Do you remember the response from The Green Party? Probably not because YOUTUBERS don't do a lot of homework. But we posted it here. And their response was they were not taking part in that 'action.' They issued a statement to make that clear. They would not go onstage with right-wingers (and pedophiles -- remember The People's Party planned to have that convicted pedophile on stage as well).
So, no, you stupid hacks, the Green Party is not gifting Cornel with their nomination.

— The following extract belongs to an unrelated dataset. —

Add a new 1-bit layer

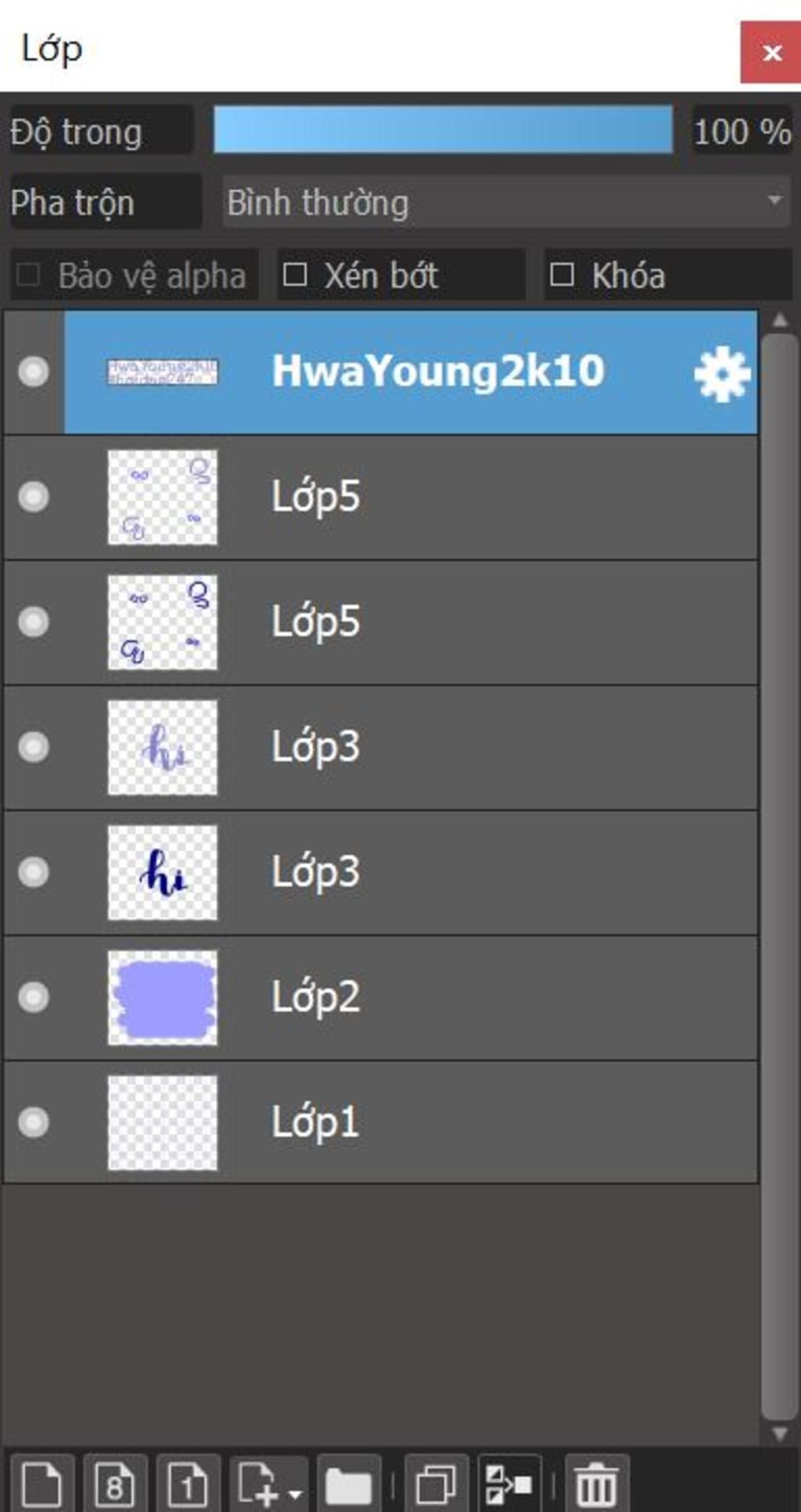(188, 1483)
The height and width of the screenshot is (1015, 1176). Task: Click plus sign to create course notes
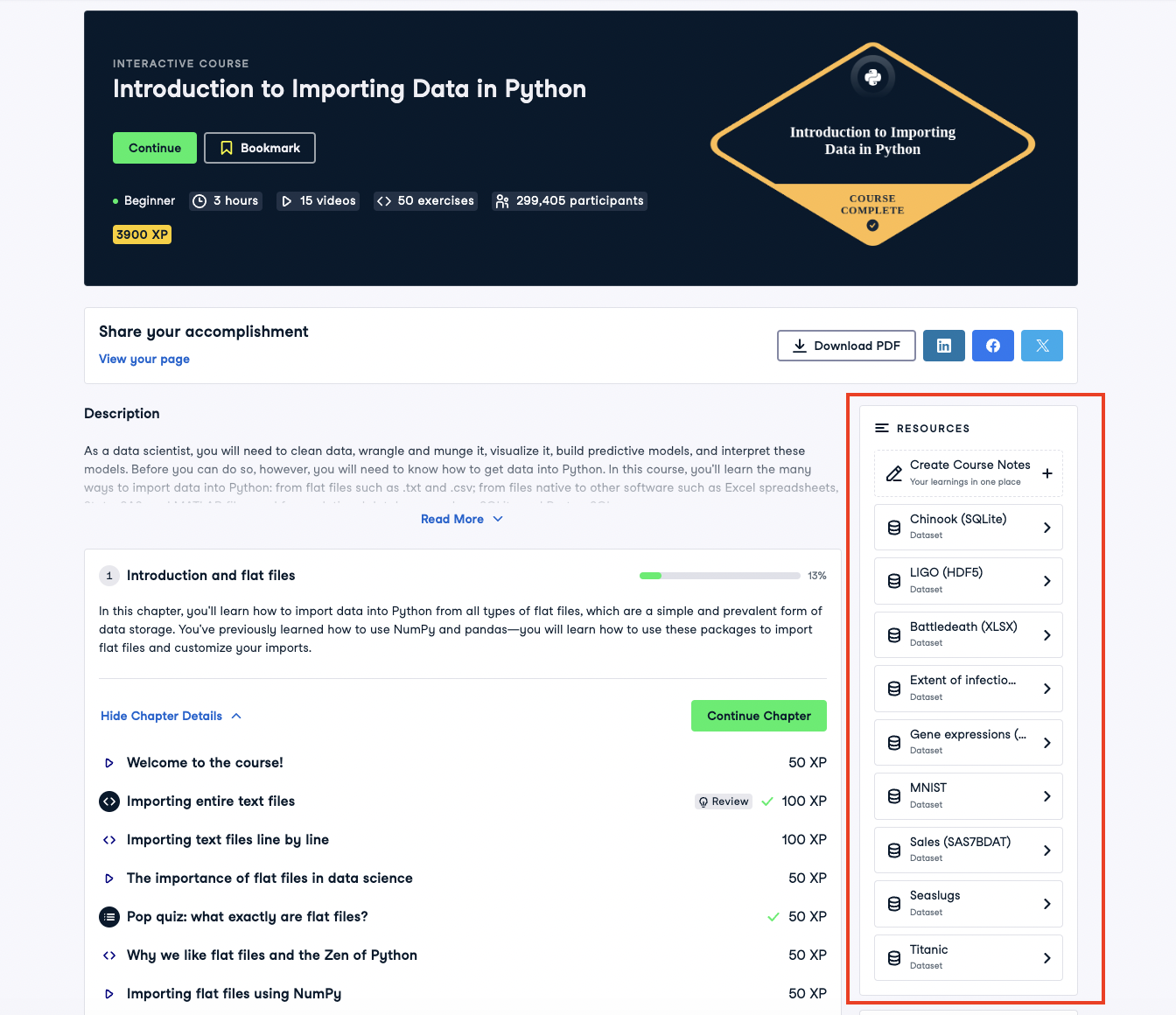[1046, 473]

That's not a mistake, the video above. We posted Olayemi Olurin's video again. Because it's informative. Gavin and Zac, do some actual work and stop whoring. Actually, "whoring" is the wrong term. Whores work. Gavin and Zac think they can scan the headlines and then bulls**t for 30 or so minutes. I didn't like losers like that in grad school and I don't like them on YOUTUBE. Know what you're talking about, do some actual research. I'm just not in the mood.
There were a hundred other issues I wanted to cover but we don't have the time this morning. We will note Matteo Lane's new comedy special that debuted on YOUTUBE last night.
Added: Wally asked me to add this -- it went up here Sunday night:
In the US and da Do-Do Ron Ron DeSantis saw his people rally for him over the weekend in Florida. Grace Hauck (USA TODAY) reports:
About 15 people with flags displaying Nazi insignia gathered outside Walt Disney World theme park in Orlando, Florida, on Saturday, according to the Orange County Sheriff's Office, as others displayed messaging in support of Gov. Ron DeSantis.
The Orange County Sheriff's Office said deputies responded to the demonstration, which dissipated after about two hours with no arrests. Two counter-protesters also showed up, the office said.
"We are aware of these groups that aim to agitate and incite people with anti-Semitic symbols and slurs. They are also aware of the law," the office said in a statement. "The Orange County Sheriff’s Office deplores hate speech in any form, but people have the First Amendment right to demonstrate."
Oh, da Do-Do Ron Ron, da Do-Do Ron Ron. Your people have embraced you. Too bad for you, the rest of America finds those people revulsive.